Abstract

Britta Sjogren's search for feminine subjectivity as a ‘positive structuring element’ in 1940s films rather than as a ‘subversive thread’ (p. 2) may, from the outset, seem like a rather ambitious task. Especially when considering her avowed intent to ‘question, refute, and rebut some strongly entrenched theoretical assumptions that have led many feminist (and other) critics to dismiss Hollywood films as invariably and monolithically “male-centred”’. Describing the ways in which this system caters ‘to a phallocentric gaze alone, as occluding the feminine, and as containing the woman, and her desire, not only within images that objectify her, but also inside narrative structures that construct and oppress her subjectivity and point of view’ (p. 1), Sjogren's approach theorizes an alternative discourse, one that privileges sound over image.
The necessity of engaging with some heavy theoretical territory soon becomes clear if Sjogren's search for a feminine subjectivity within classical Hollywood films is to be a success. That she is qualified for the job is never in question. As a feminist filmmaker she certainly knows how sound works in film and soon proves herself more than capable of applying that practical knowledge to a theoretical investigation into the female voice in 1940s Hollywood films. Particularly those that contain a voiceover – or voice-off as she calls it – as examples of how ‘the voice offers another perspective, a subject placement that allows for multiple subjectivities, rather than “centering” just One’ (p. 10).

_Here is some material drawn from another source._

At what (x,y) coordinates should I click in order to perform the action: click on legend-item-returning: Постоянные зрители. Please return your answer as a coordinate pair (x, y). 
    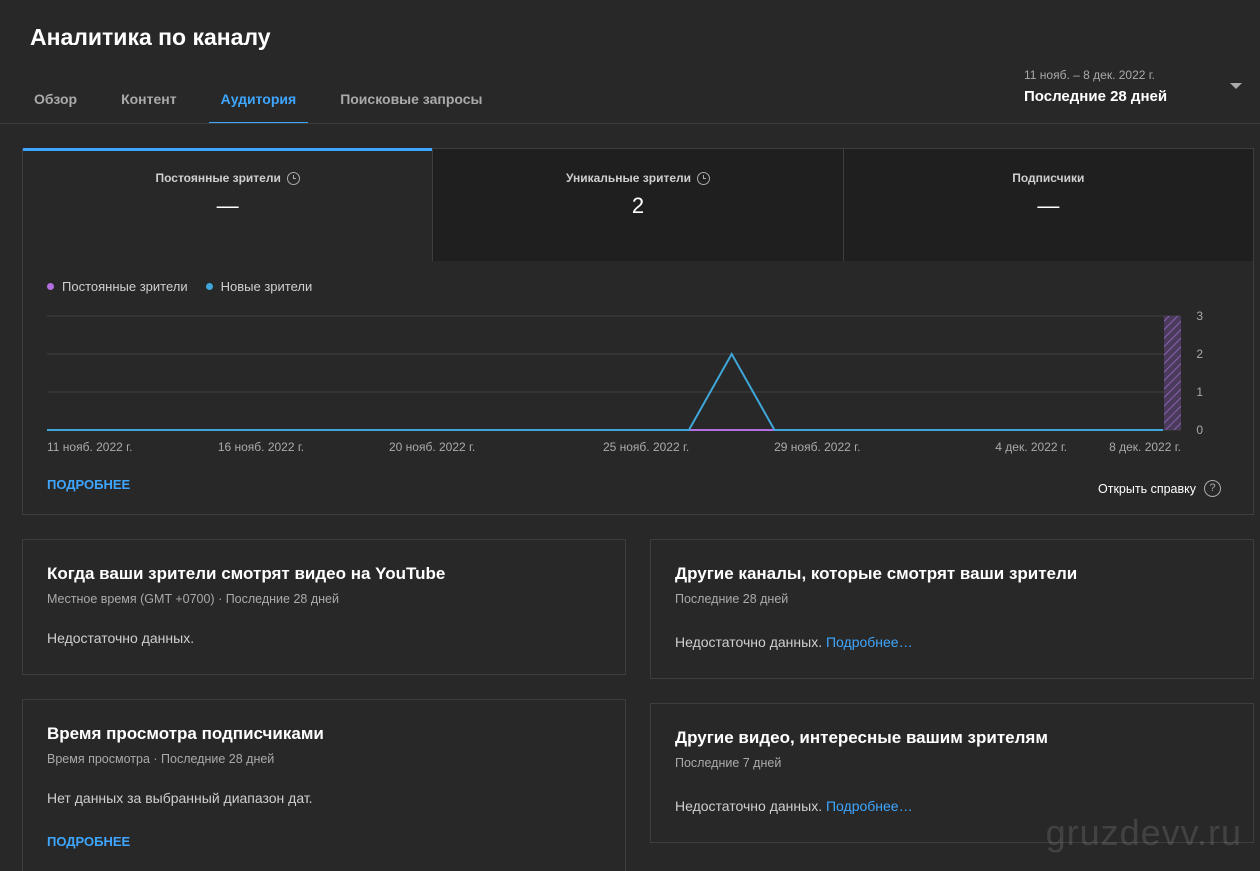
    Looking at the image, I should click on (118, 286).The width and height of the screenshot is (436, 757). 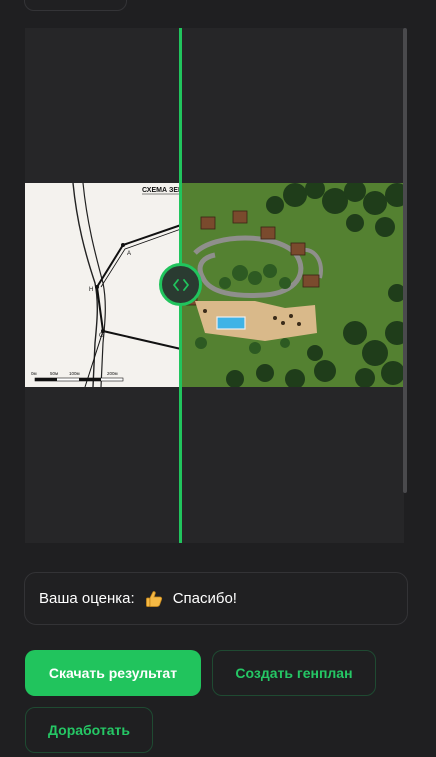 I want to click on scale-label: 0м, so click(x=34, y=374).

While acknowledging a huge debt to Kaja Silverman and Mary Ann Doane for their work on the female voice in film, Sjogren takes issue with the demarcations they apply and suggests that the very hierarchies Doane and Silverman impose onto the voice in film ‘[invites] us to forget the alterity that is always present’ (p. 7). Sjogren's project here is to refer to these ‘very taxonomies’ throughout the book as ‘particularly useful in helping to “visualize” aspects of the voice's multiple spatiality in relation to imaged space’ in her effort to ‘preserve and foreground’ this otherness, this ‘residue of difference and plurality of which the voice speaks’ (p. 7).
What follows is a meticulous investigation into sound in film. Sjogren critiques the privileging of image over sound as innately flawed, arguing that theorists may have come to some kind of consensus regarding the ‘heterogeneity sound presents to image’ (p. 10) but that they fall into either one of two camps. The first in which sound is assumed to be just like the image, ‘though subservient to it in many ways’ or, the second with sound ‘posing a potentially radical difference … viewed as constrained by being embedded within the image’ (p. 11). The main problem for Sjogren is that both camps fail to release sound from its inferior relationship to the image. In her words, ‘For all these theorists, cinema is, indeed, primarily a visual art’ (p. 11).
For me this is the major problem with Sjogren's work. Despite the fact that she should be applauded for keeping ‘an open mind about the possibility for any voice – embodied or not – to speak of the feminine’ (p. 9) and releasing sound from its neglected status in film theory, I found the book laboured in places. As if, in order to release sound from its very embeddedness in the image, Sjogren, at times, overstates her case. As much as her reading of the voice-off in 1940s films opens up and theorizes female subjectivity to a more feminist interpretation, I worry that her intention to overthrow the primacy of the visual in film studies was problematic in itself, adding another ‘bias’ to those she was attempting to overcome. Regardless of how excited I was at the outset of Sjogren's book and the importance of her intervention for feminist film theory, I found myself sympathizing with those theorists that insist that cinema is, by its very nature, first and foremost a visual art.
Her study of the main films in question, Letter to an Unknown Woman (Max Ophuls, 1948), Secret Behind the Door (Fritz Lang, 1948) and A Letter to Three Wives (Joseph L. Mankiewicz, 1949) is insightful and her application of the ‘metapsychology of the voice-off is useful for a renewed understanding of how sound works in film and how a feminine subjectivity can be theorized. But, as useful as her intervention in feminist film theory is, particularly in the relatively under-theorized area of sound in film, I do wonder if Sjogren would be better moving beyond films of the 1940s. The author herself posits this thought when, in interrogating and problematizing Silverman's theories of the voice-off she ponders: ‘it would seem that some hope yet remains for the female voice-off, which, in the right hands, still has something to offer the female spectator (or filmmaker)’ (p. 49). My hope is that Sjogren will (continue to) utilize her theories not only in her own filmmaking but also in analysing more modern texts.
Into the Vortex is definitely a book worth reading, a useful intervention in the field of sound in cinema and, despite my reservations, one I would recommend for inclusion on University reading lists.